We conducted dose-response analyses for the association of GDM with increased level of each exposure using a generalized least squares trend estimation [34], according to the methods recommended by Greenland and Longnecker. We extracted the mean level of exposure, the number of participants and cases, and the ORs with 95% CI in each category. If neither median nor mean values were reported, we used the midpoint of the range. If the lowest category was open-ended, the lowest boundary was set to zero. If the highest category was open-ended, we considered the width of that category to be the same as the width of the adjacent category [35]. We examined the potential nonlinear association by modeling each exposure levels using restricted cubic splines with three knots [36]. Non-linearity test was conducted using Wald-type test by testing the null hypothesis that the coefficient of the second spline was equal to zero.
All procedures of meta-analyses were carried out by using the relevant publicly available command in Stata version 12.0 (StataCorp, College Station, TX, USA) with a two-sided P < 0.05 as statistically significant.
Results
Study selection and characteristics
A detailed identification of eligible studies is outlined in Fig. 1. Of the 981 publications retrieved from PubMed, Web of Science, CNKI, and Wanfang Databases, We identified 48 articles by removing the replications and screening on the tittle and abstracts. After reviewing full-text articles, we eventually included 13 eligible studies in present meta-analyses, consisting of ten prospective cohort studies, one case control study and two cross sectional studies.

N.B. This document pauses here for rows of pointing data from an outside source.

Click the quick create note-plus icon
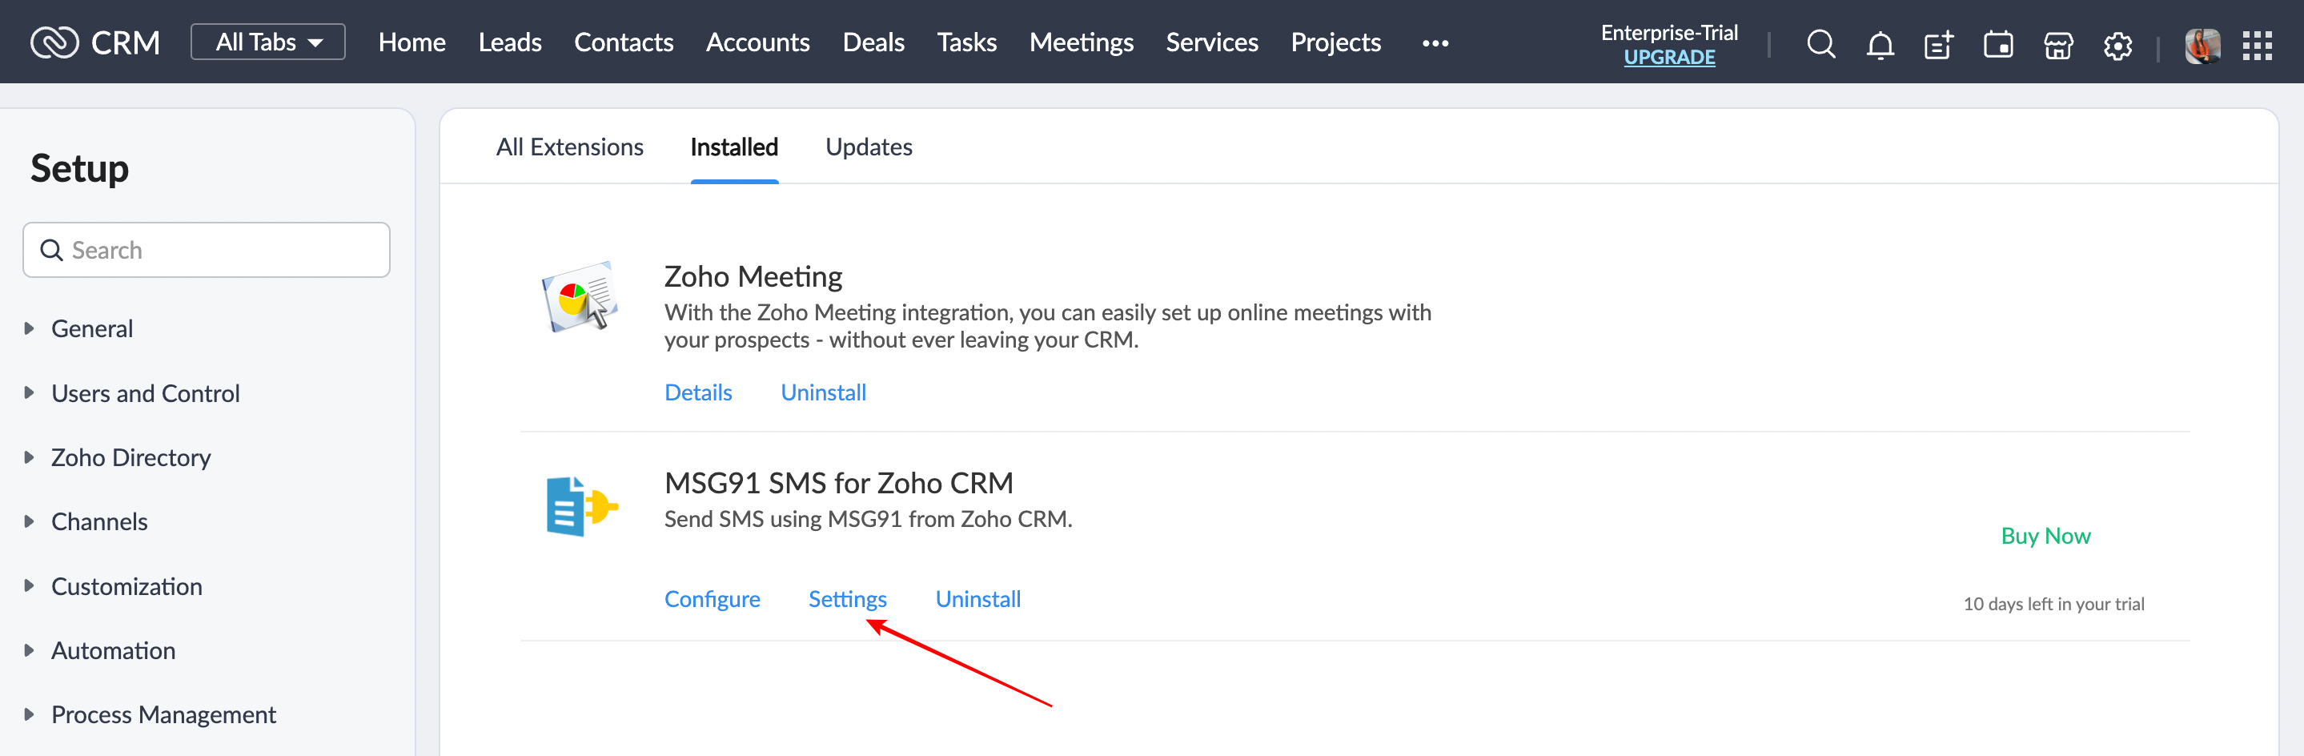2304x756 pixels. (x=1938, y=44)

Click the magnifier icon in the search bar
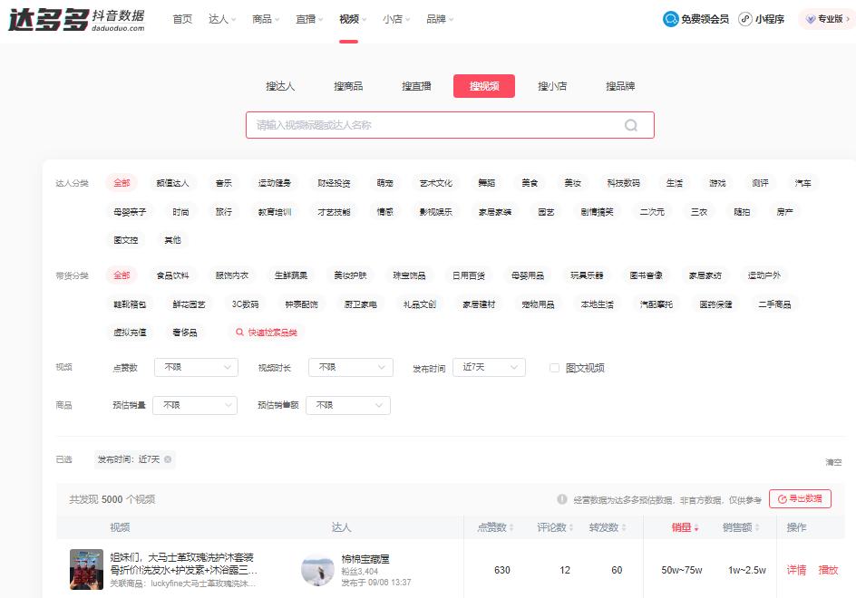pos(631,124)
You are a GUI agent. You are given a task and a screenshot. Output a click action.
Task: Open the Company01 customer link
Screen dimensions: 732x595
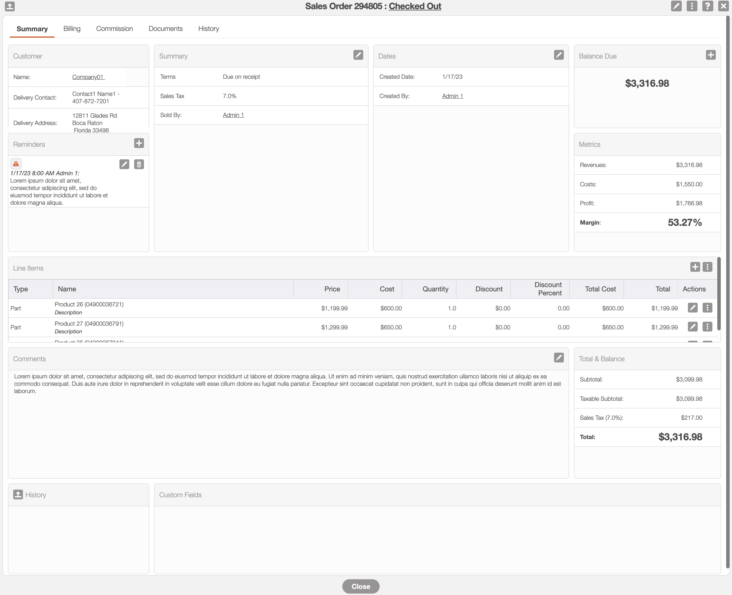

The characteristics of the 13 studies are presented in Table 1. These 13 individual publications contained 26 eligible datasets including 3 for RBC folate, 8 for plasma folate, 4 for FAS dose, 3 for FAS duration and 8 for plasma/serum vitamin B12. The number of participants involved in 13 studies ranged from 326 to 14553, with mean number of 2420. The incidence of GDM ranged from 3.25% to 18.31% in ten cohorts. The prevalence of GDM in two cross sectional studies were 17.96% and 22.17%. International Association of the Diabetes and Pregnancy Study Groups (IADPSG) criteria was used as the main method of GDM assessment by 7 of 13 eligible studies. The adjusted ORs were calculated by comparing the highest vs. the lowest level of each exposure adjusting for covariates such as maternal age or BMI plus other factors.
Based on the NOS and AHRQ, All studies were rated of medium to high quality, of which five studies were scored 9, six studies were scored 8 and two studies were scored 7 (Table 1).
RBC folate and GDM risk
As presented in the forest plot (Fig. 2), three eligible studies with no heterogeneity (I2 = 0.0%, P = 0.401) were pooled and a OR of 1.96 (95% CI: 1.48–2.61) was obtained for the risk of GDM comparing the highest versus the lowest category of RBC folate. Owing to dose-response gradient, we rated the certainty of evidence as moderate. The details of the evidence profile for GRADE rating were listed in Supplementary Table 1.
Furthermore, the sensitivity analyses also consistently revealed a significant positive association persisted with the exclusion of each study in turn and confirmed the stability of the results (pooled estimates ranged between 1.91 and 2.34) (Supplementary Fig. 1a). As suggested in subgroup analyses (Table 2), all with no heterogeneity, increased risk of GDM in highest category of RBC folate was seen in subgroups of >1000 participants, <1000 participants, adjusting for history of DM or not, adjusting for intakes of other nutrients or not (pooled effect estimates ranged between 1.72 and 2.47). In addition, no significant differences were found in the risk of GDM in studies that assessed >1000 participants vs. <1000 participants, adjusting for history of DM vs. not, adjusting for intakes of other nutrients vs. not (all Pbetween > 0.05).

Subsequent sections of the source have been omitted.